Pregnancy complications:

SSRIs do not appear to be associated with increased risk for SAB or hypertensive disorders of pregnancy
Multiple observational studies indicate that SSRIs are associated with bleeding, including postpartum hemorrhage (one study did not control for confounders and the study that did, the difference was 4% vs 3% postpartum hemorrhage)

Patients not breastfeeding - the choice of antidepressant is similar to the choice in non-postpartum patients

Breastfeeding patient

Prior treatment history – patients previously treated with an antidepressant that was effective should generally be resumed if compatible with breastfeeding
Paroxetine and sertraline are first line
Other SSRIs and Bupropion and nortriptyline are reasonable alternatives

RISKS to Infant: Drug toxicity (especially in preterm infants), undetermined long-term effects on neurobehavioral development

Resistant patients

If not lactating, may augment therapy with risperidone and olanzapine
Lactating women, change antidepressant

Refractory patients

If at least 3 medication trials have failed, ECT is particularly useful with a rapid response
Other candidates are those who are psychotically suicidal or severely disabled

REFERENCES:

The American College of Obstetricians and Gynecologists. Screening for Perinatal Depression. Committee Opinion, Number 630, May 2015.

The American College of Obstetricians and Gynecologists. Use of Psychiatric Medications during Pregnancy and Lactation. ACOG Practice Bulletin, Number 92, April 2008.
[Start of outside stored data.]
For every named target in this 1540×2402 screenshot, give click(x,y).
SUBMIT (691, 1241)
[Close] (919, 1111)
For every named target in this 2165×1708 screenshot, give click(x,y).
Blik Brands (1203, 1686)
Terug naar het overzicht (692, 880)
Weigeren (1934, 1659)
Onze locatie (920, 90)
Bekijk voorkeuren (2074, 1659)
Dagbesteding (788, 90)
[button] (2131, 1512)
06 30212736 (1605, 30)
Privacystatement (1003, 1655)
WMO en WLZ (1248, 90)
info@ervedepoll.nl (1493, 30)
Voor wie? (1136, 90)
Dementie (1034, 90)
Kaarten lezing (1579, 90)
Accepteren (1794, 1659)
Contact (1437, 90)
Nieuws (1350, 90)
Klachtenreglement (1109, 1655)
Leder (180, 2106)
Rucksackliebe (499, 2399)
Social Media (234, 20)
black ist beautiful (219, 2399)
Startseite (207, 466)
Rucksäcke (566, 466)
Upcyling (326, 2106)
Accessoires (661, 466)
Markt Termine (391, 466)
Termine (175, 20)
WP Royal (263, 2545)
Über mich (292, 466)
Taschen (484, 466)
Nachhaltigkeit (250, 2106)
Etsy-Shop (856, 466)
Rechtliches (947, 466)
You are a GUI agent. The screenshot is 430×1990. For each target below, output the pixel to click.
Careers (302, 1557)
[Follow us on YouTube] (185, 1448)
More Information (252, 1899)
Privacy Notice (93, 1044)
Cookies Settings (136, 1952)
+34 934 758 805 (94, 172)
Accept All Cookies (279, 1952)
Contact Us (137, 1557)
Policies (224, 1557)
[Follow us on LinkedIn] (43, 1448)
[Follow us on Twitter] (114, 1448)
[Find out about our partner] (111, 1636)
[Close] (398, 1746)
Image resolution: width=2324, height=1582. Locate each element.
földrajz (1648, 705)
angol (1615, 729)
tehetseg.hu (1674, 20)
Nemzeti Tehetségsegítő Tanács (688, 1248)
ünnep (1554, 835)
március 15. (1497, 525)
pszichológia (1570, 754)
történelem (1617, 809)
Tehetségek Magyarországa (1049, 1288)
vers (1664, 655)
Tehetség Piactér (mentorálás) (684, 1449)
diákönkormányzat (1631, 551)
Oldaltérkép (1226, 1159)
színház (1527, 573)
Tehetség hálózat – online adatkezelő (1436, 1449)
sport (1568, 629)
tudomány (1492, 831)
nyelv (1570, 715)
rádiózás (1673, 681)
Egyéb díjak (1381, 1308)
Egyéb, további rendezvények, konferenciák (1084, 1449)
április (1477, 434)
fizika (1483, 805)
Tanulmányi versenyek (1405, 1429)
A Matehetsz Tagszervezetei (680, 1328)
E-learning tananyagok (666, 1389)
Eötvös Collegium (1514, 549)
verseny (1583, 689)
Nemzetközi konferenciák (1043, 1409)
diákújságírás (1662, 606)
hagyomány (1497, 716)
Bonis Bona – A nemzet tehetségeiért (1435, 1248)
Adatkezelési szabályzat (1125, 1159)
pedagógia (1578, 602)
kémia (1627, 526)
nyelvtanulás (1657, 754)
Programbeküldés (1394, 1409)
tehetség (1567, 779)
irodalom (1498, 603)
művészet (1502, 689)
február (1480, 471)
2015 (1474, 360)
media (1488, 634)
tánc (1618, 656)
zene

Hirst, K., MD & Moutier, C., MD. Postpartum Major Depression. Am Fam Physician. 2010 Oct 15;82(8):926-933.

Roy-Byrne, P., MD. Postpartum blues and unipolar depression: Epidemiology, clinical features, assessment, and diagnosis. UptoDate, November 24, 2014.

Roy-Byrne, P., MD. Postpartum blues and unipolar depression: Prevention and Treatment. UptoDate, August 5, 2014.

Roy-Byrne, P., MD. Safety of infant exposure to antidepressants and benzodiazepines through breastfeeding. UptoDate,October 28, 2014.

Roy-Byrne, P., MD. Unipolar major depression in pregnant women: Clinical Features, consequences, assessment, and diagnosis. UptoDate, February 10, 2015.

Roy-Byrne, P., MD. Unipolar major depression in pregnant women:Treatment. UptoDate, March 26, 2015.

Stewart, D., CM,MD,FRCPC & Vigod, S., MD,MSc,FRCPC. Infants with antenatal exposure to SSRIs and SNRIs. UptoDate, February 26, 2015.

Stewart, D., CM,MD,FRCPC & Vigod, S., MD,MSc,FRCPC. Risks of antidepressants during pregnancy: Drugs other than SSRIs. UptoDate, April 27, 2015.

Stewart, D., CM,MD,FRCPC & Vigod, S., MD,MSc,FRCPC. Risks of antidepressants during pregnancy: SSRIs. UptoDate, May 26, 2015.

Yonkers, K, MD et al. The Management of depression during pregnancy: a report from the APA and ACOG. Obstetrics and Gynecology, 2009 September;114(3):703-713.